Dedans, "Gégé" fut bibliothécaire ; il a obtenu une maîtrise de philosophie. Dehors, il est entré en dépression et vit sous l'emprise de médicaments. "Ça a commencé au bout de même pas un an." Il avait trouvé un emploi de VRP, mais un accident de voiture l'a laissé invalide. Puis le papier de la caisse d'assurance-maladie lui signifiant qu'il avait atteint l'âge de la retraite est arrivé au courrier. "Ça fait tout drôle. Déjà !" Originaire de Nancy, le retraité y croise ses amis d'avant. "Ils sont mariés, certains ont même des petits-enfants et moi, je n'ai rien fait de ma vie." Le temps a tout pris. "Et il ne faut pas croire qu'on n'a pas de remords" , ajoute Stéphanie.
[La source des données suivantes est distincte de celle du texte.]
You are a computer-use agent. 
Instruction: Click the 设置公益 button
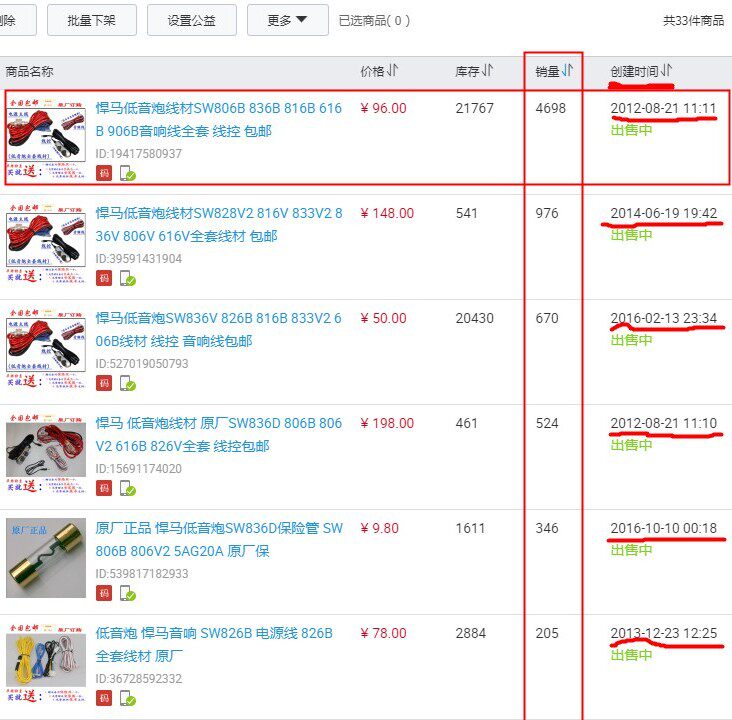tap(192, 20)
La justice n'accorde de libération conditionnelle qu'à ceux qui possèdent logement et emploi. Pour la plupart des "longues peines", abîmées, seules ou tout simplement âgées, ces conditions sont inatteignables. L'association place d'abord ces personnes en contrat emploi-solidarité (CES). Pierre, pendant ses trente-cinq ans de détention, fut un caïd, violent et manipulateur. Dehors, il s'est trouvé mêlé à des "cas sociaux" employés comme lui en CES. "J'étais déçu par les gens. On n'avait rien à échanger. J'ai eu un problème avec quelqu'un. Et au départ, je voulais régler mes problèmes comme en prison, à coups de barre de fer." 

Les "longues peines" racontent tous les mêmes histoires. Celles de détenus qui, après vingt-cinq ans, ne se souviennent plus de la raison qui les a conduits en prison, ou de voisins de cellule qui ont basculé un jour dans la folie sous leur regard impuissant. L'association s'occupe d'un homme incarcéré depuis 1964, le "successeur" de Lucien Léger dans la liste des plus longues incarcérations. L'homme ne survit plus qu'avec des piqûres d'anxiolytiques. L'Aperi accompagne aussi un détenu convaincu d'être le fils de Jésus. Celui-là a passé huit ans avec un bandeau sur les yeux en cellule.

"Ils ne sont pas dangereux, mais ces condamnés à perpét', ces enfants-zombies, qui va leur faire une prise en charge ?" s'emporte Jacques Lerouge. Les "vieux taulards" sont forcément les derniers servis pour trouver un logement social, et ils ont des besoins spécifiques, fait remarquer Carol Saint-Guilain. " Dans les cas que nous avons, la justice a atteint ses limites : on est dans la destruction " , ajoute Jacques Lerouge. "Alors, quand le parquet s'oppose à la libération conditionnelle, je réponds : si vous entendez donner un sens à la prison, il faut qu'il sorte. Ou bien il faut créer une maison de retraite pénitentiaire." 

L'Aperi travaille depuis quatre ans à l'ouverture d'un lieu d'accueil innovant dans les Vosges : un endroit conçu "pour les plus cassés" , comme un "sas" entre la prison et la société. Seuls deux projets de ce type sont dans les cartons, l'autre étant porté par la Croix-Rouge. "Pour nous, la difficulté n'est plus de sortir des gens sans risque. Le travail à mener se situe dans la société, souligne Carol Saint-Guilain. Il faut faire comprendre qu'à partir du moment où l'on a fait sa peine, on a sa place."